▸ **WHAT THE TASK REQUIRES**
The required output consists solely of the lines from the line containing "[Tweet on Twitter] (20, 394)" through the end of the records, copied exactly.

[Stored data]
++++++++

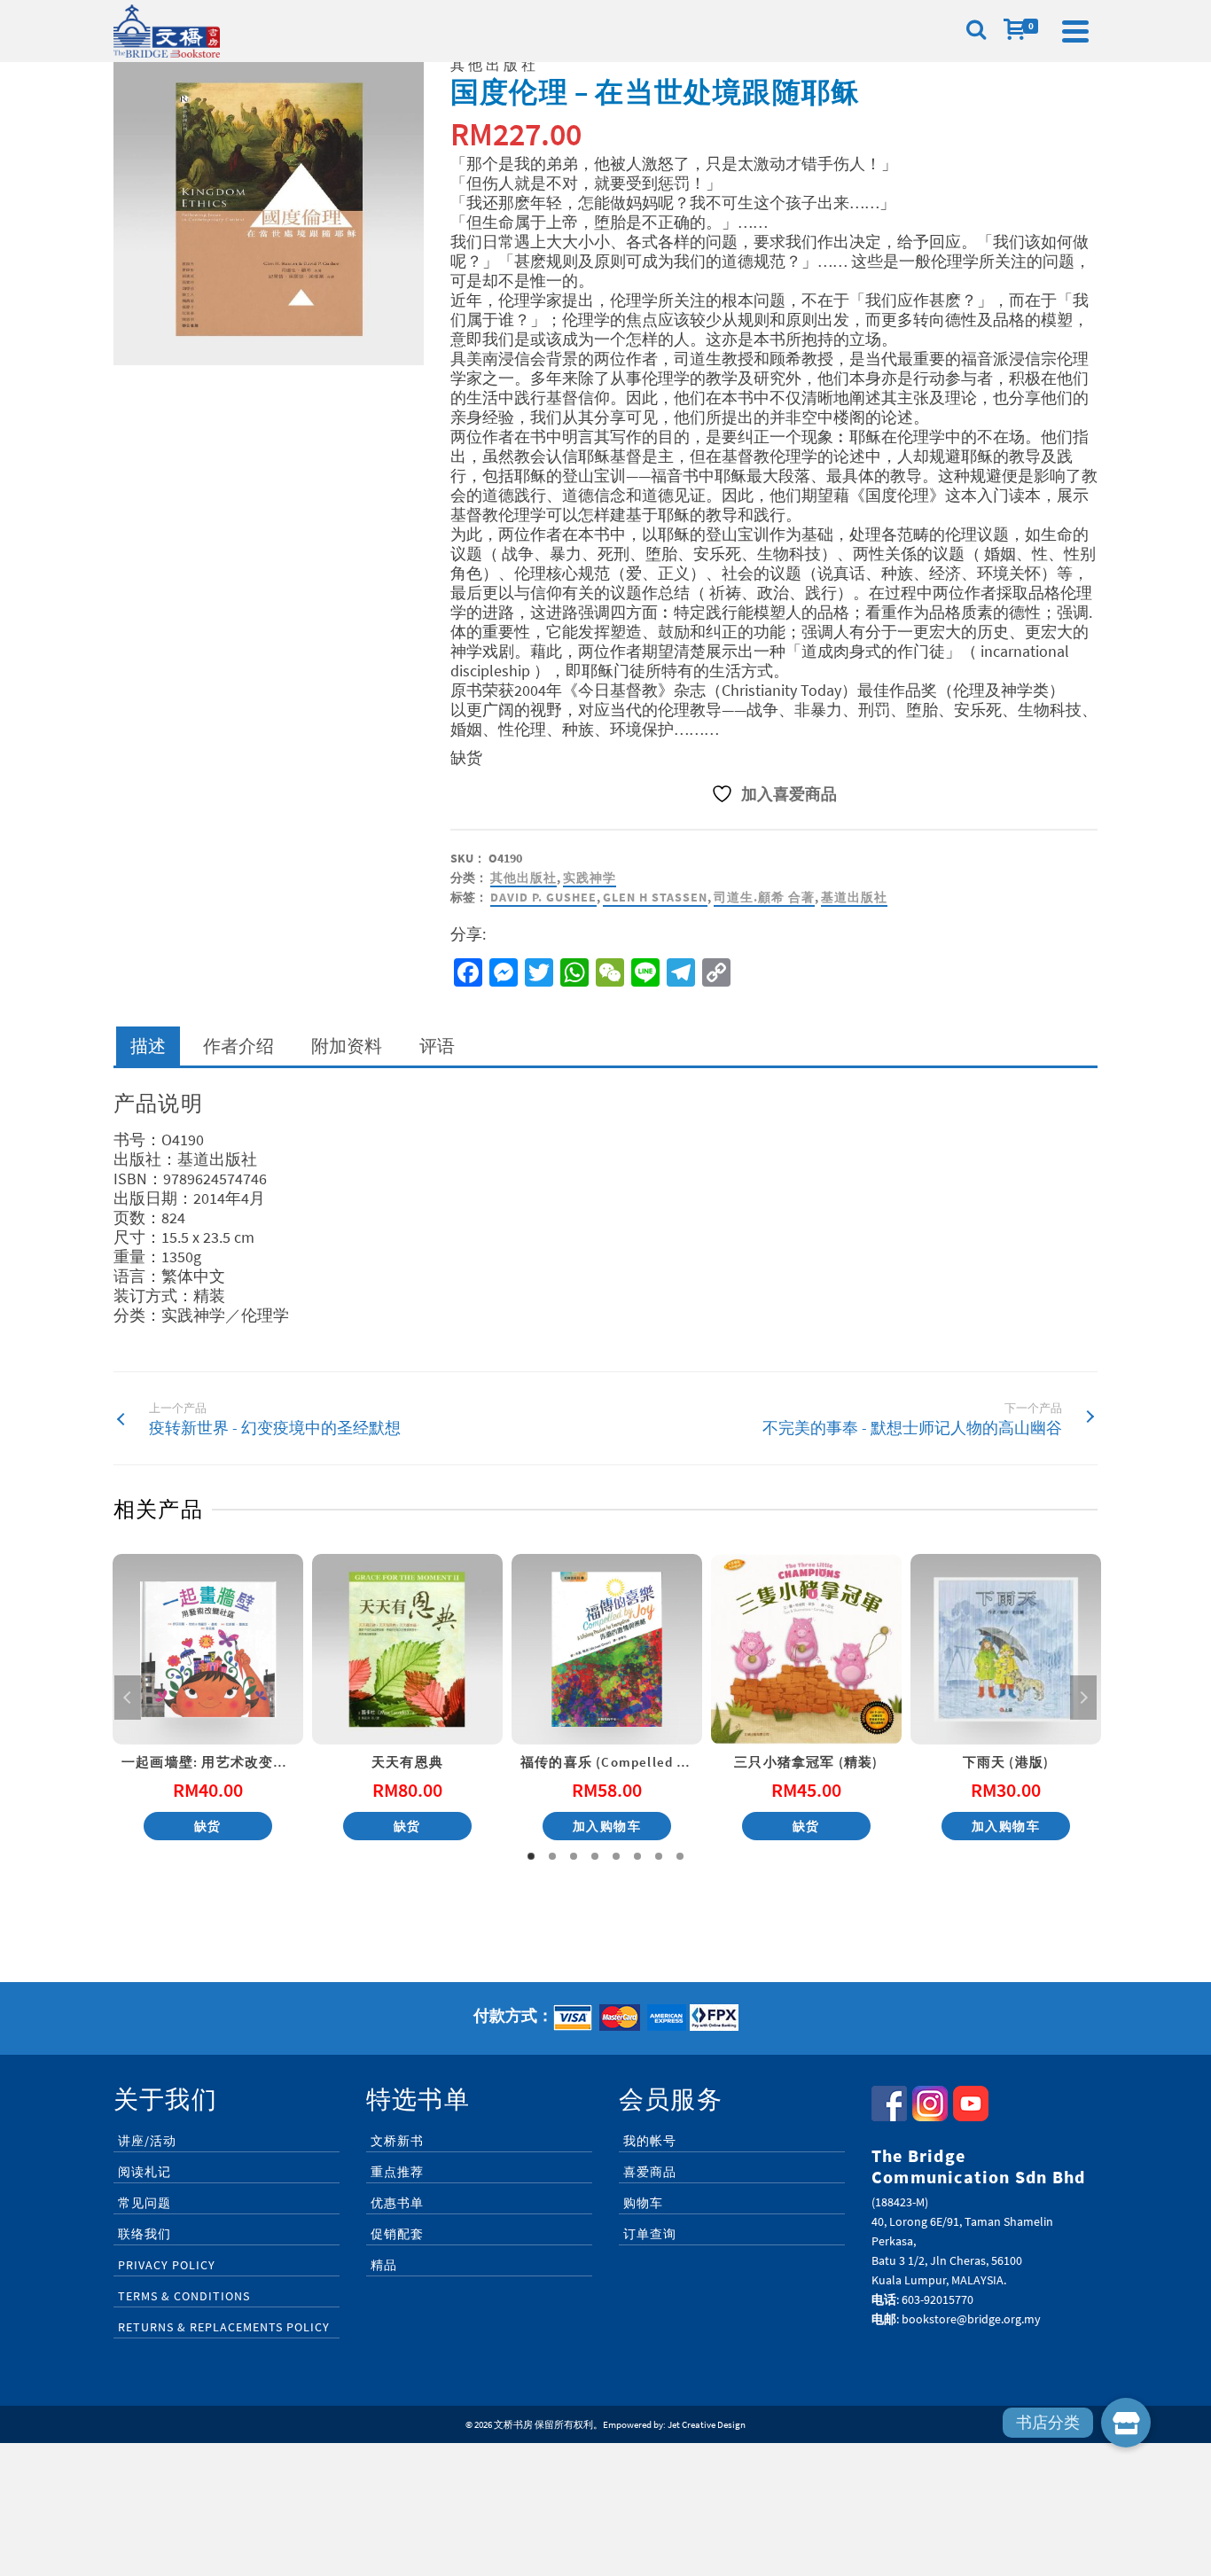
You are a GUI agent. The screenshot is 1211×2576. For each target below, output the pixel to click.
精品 (384, 2265)
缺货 (208, 1826)
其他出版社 (523, 878)
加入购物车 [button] (607, 1826)
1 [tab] (531, 1856)
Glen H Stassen (655, 897)
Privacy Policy (166, 2265)
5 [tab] (616, 1856)
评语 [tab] (437, 1045)
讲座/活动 (147, 2141)
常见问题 (144, 2203)
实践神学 (589, 878)
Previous (127, 1697)
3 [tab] (573, 1856)
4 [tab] (595, 1856)
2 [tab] (552, 1856)
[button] (1126, 2422)
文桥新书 (397, 2141)
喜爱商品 (649, 2172)
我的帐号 (649, 2141)
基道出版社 (854, 897)
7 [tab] (659, 1856)
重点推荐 (397, 2172)
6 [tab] (637, 1856)
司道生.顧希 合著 (764, 897)
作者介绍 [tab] (238, 1045)
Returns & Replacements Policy (224, 2327)
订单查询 (649, 2234)
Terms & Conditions (184, 2296)
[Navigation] (1075, 31)
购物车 (643, 2203)
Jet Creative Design (707, 2424)
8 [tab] (680, 1856)
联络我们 (144, 2234)
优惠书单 (397, 2203)
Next (1083, 1697)
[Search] (976, 31)
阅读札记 (144, 2172)
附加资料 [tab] (346, 1045)
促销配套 (397, 2234)
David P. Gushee (543, 897)
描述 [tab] (148, 1045)
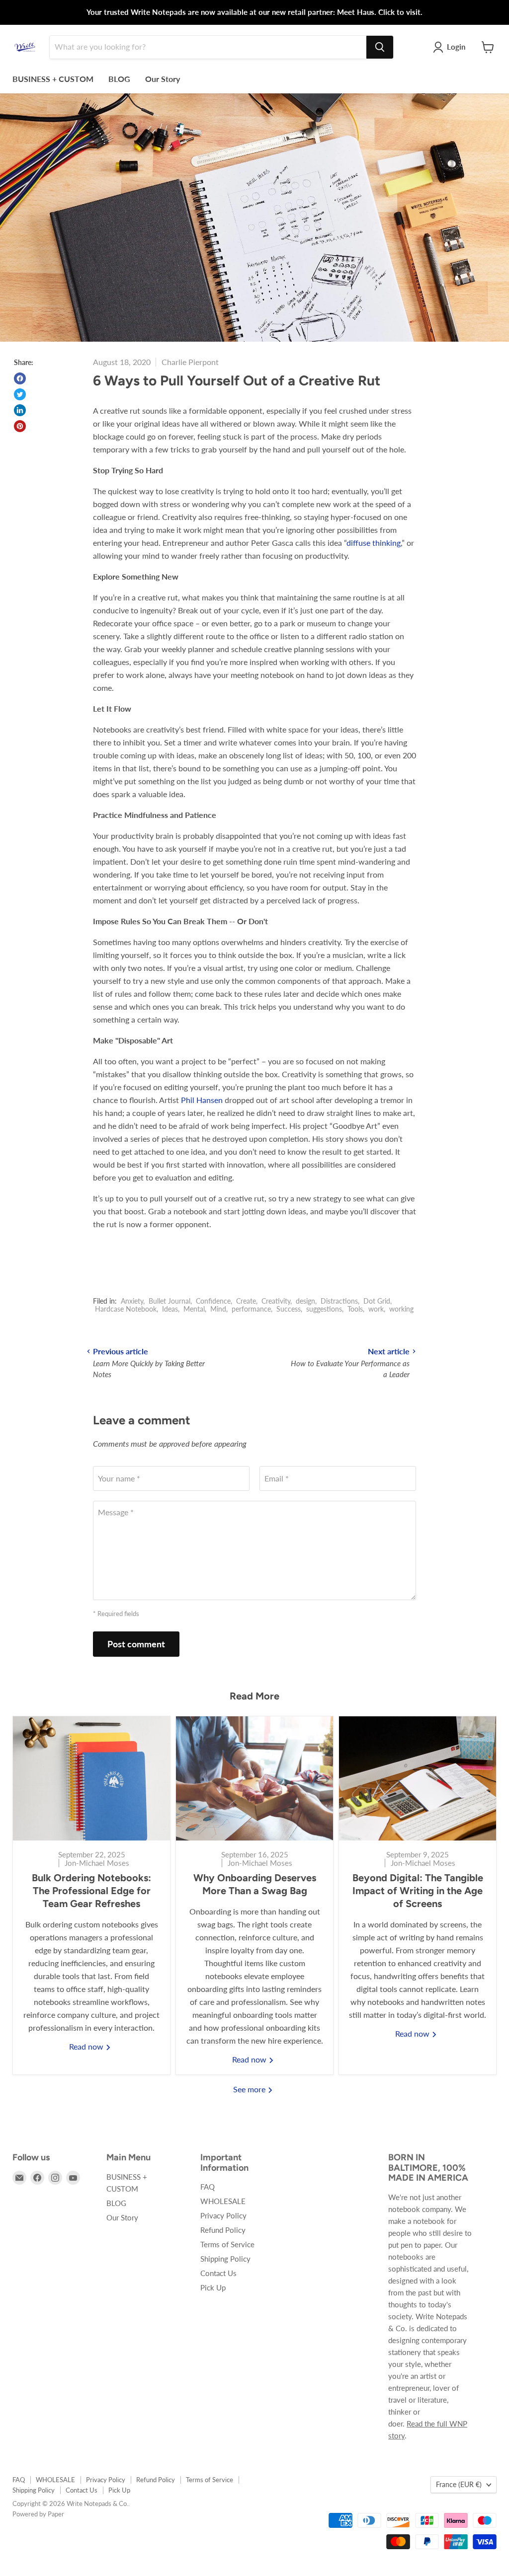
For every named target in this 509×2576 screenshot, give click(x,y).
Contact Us (218, 2273)
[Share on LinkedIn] (20, 410)
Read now (87, 2046)
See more (250, 2089)
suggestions (324, 1309)
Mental (194, 1309)
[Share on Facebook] (20, 378)
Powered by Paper (38, 2514)
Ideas (170, 1309)
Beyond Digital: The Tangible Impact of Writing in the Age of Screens (417, 1891)
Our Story (162, 78)
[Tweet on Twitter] (20, 394)
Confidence (213, 1301)
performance (251, 1309)
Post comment (136, 1643)
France (459, 2484)
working (401, 1309)
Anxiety (132, 1301)
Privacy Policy (223, 2215)
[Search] (379, 47)
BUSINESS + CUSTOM (52, 78)
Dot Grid (376, 1301)
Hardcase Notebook (126, 1309)
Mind (218, 1309)
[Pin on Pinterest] (20, 426)
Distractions (339, 1301)
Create (246, 1301)
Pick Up (213, 2287)
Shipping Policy (225, 2258)
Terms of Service (227, 2244)
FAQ (207, 2186)
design (305, 1301)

++++++++

▸ **TASK ANSWER**
[Tweet on Twitter] (20, 394)
Confidence (213, 1301)
performance (251, 1309)
Post comment (136, 1643)
France (459, 2484)
working (401, 1309)
Anxiety (132, 1301)
Privacy Policy (223, 2215)
[Search] (379, 47)
BUSINESS + CUSTOM (52, 78)
Dot Grid (376, 1301)
Hardcase Notebook (126, 1309)
Mind (218, 1309)
[Pin on Pinterest] (20, 426)
Distractions (339, 1301)
Create (246, 1301)
Pick Up (213, 2287)
Shipping Policy (225, 2258)
Terms of Service (227, 2244)
FAQ (207, 2186)
design (305, 1301)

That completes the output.